Em traços gerais, o Estado entrava com quase 28 milhões de incentivos e a CGDepósitos financiava por empréstimo quase mil milhões. Exactamente, mil milhões. O empresário "privado" entrava com ...enfim, entrava com ele.
Para criar 200 postos de trabalho directos e mais 300 postos indirectos. Com mil milhões do Estado.
Mas a  nova Administração da Caixa já não está para financiar os projectos megalómanos do anterior governo e o carmo e a trindade estão a cair com o Zorrinho do PS a vociferar. Se calhar porque lhe tinham prometido um lugar na administração dessa futura empresa "privada".

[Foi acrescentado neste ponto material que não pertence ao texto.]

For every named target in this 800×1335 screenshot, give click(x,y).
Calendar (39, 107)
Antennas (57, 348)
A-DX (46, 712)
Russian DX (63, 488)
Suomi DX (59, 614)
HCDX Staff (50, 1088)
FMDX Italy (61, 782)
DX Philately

O empresário já recebeu mais de 7 milhões e porque não tem capital nem para lançar a décima parte do projecto por sua conta e risco, apresentou-se à falência para que o Estado se agarre ao tota se tentar   reaver os seus mais de 7 milhões que  adiantou.
Em contas simples, 500 postos de trabalho iam captivar mil milhões de euros de investimento do Banco do Estado, à razão de 2 milhões de euros de investimento por cada posto de trabalho. Até fiz as contas 3 vezes para ter a certeza. Mas é mesmo 2 milhões de euros por cada posto de trabalho.
A grande crítica que faz hoje  as primeiras páginas noticiosas informa-nos que o actual governo é um bandido por não estar a executar os projectos megalómanos do anterior governo que perdeu as eleições exactamente porque os eleitores não queriam mais projectos megalómanos daqueles com dinheiro que já ninguém emprestava ao País
O  Partido Socialista, a Câmara de Reguengos e o empresário "privado" que vão dar banho ao cão. No Alqueva.